Americans will soon have a new national wildlife refuge to visit in five New England states and New York.
The Great Thicket National Wildlife Refuge, finalized by the US Fish and Wildlife Service (FWS) on Tuesday, includes 15,000 acres of land that mainly consists of shrubland teeming with as many as 136 types of animals and insects, according to the Associated Press, which includes the New England cottontails and American woodcock. It also hosts threatened and endangered species such as bog turtles and the Massachusetts's northern red-bellied cooter.
“National wildlife refuges provide Americans with incredible opportunities to experience nature at its finest,” Secretary of the Interior Sally Jewell said in a press release. “Great Thicket National Wildlife Refuge will give New Englanders and New Yorkers the chance to conserve important habitat in the region, ensuring current and future generations can experience the rich variety of animals and plants that call these special places home.”
This new refuge is a continuation of President Obama’s streak in holding the record for protecting the most public land and water of any past president.
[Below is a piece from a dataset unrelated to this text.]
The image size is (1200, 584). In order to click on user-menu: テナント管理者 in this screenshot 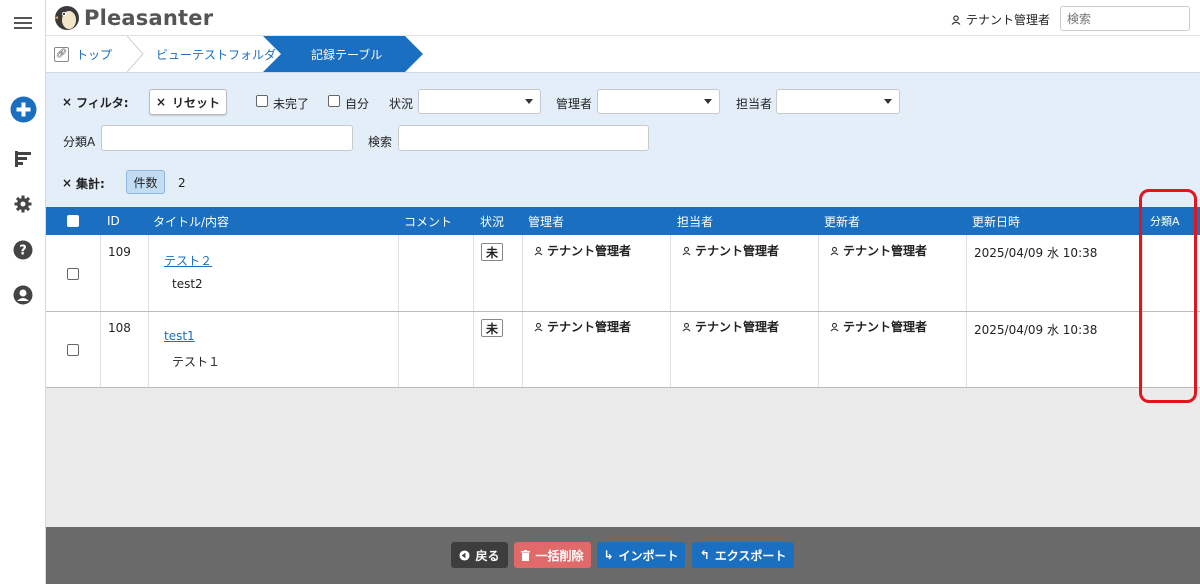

It will be the 18th created under his administration since 2009 and the 566th in the nation, joining a network of protected areas covering over 150 million acres of land. It also increases the amount of land under FWS’ purview. In August, Obama expanded the Papahānaumokuākea Marine National Monument in Hawaii to become the world’s largest marine protected area that spans two wildlife refuges.
“With this expansion, the U.S. Fish and Wildlife Service now manages the largest system of lands and waters set aside for the conservation of wildlife and wild places” Service Director Dan Ashe said in a press release then. “No other entity on this planet can make that claim (or even comes close).”
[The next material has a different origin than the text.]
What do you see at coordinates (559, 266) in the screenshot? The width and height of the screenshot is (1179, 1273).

Development activities in these areas are prohibited, but public use of the land for hunting, fishing, wildlife observation, and education are welcome. According to the FWS, these wildlife refuges are visited 47 million times a year, becoming an important source of revenue for local communities, thus drawing in collaboration from various levels of government.
“The Great Thickets Project really started as all great projects do — pretty much at the grassroots level,” Scott Kahan, the agency’s chief of refuges for the Northeast, told Maine Public Broadcasting Network, commenting on how the agency partnered with six state wildlife agencies and local governments. “When we think about providing habitat for wildlife, we really need to think about it in terms of these bigger geographies, in terms of where that habitat needs to be located to help protect and to keep some of these common species common and to help recover some of the ones that are more rare.”
When the plan was first made available for public review in early 2016, it drew more than 6,000 comments. According to FWS, more than 90 percent were positive, including letters of support from thousands of individuals from the National Audubon Society and Defenders of Wildlife. The former commended the plan for addressing the “alarming rates” of decline in populations of shrubland birds while the latter touched on economic benefits of the refuge.
“Great Thicket NWR would also provide Northeasterners with new wildlife viewing and recreation opportunities and would aid our local economy by attracting birdwatchers and other visitors to our region,” they wrote.
Of course, it also drew comments that highlighted general wariness of federally-controlled land, alleging “intrusion of federal directives and control” as a “greater concern.”
The economic potential of the refuge was highlighted by the service. Referring to a 2013 national report, spending by refuge visitors generated nearly $343 million in local, county, state, and federal tax revenue in 2011 while supporting more than 35,000 jobs.
“National wildlife refuges do not just benefit wildlife. They are strong economic engines for local communities across the country,” according to the report.
For the refuge to materialize, the next step for FWS is to acquire land from willing landowners in non-contiguous areas in Connecticut, Maine, Massachusetts, New Hampshire, New York, and Rhode Island. According to the Associated Press, the officials say they plan to purchase half of the land targeted while obtaining the other half through conservation easement.
The process could take decades, as the press release points out. It is entirely up to landowners to decide if they want to sell or donate their land to become part of the refuge. They could also opt for conservation easement, where the owners permanently sell property rights to FWS that restricts the types of activities that can be done on the land.
The funds used to purchase these lands will not be from federal tax dollars but from two buckets of funds set up by Congress, drawing revenue from offshore oil and gas drilling royalties and sale of Federal Duck stamps amongst other things.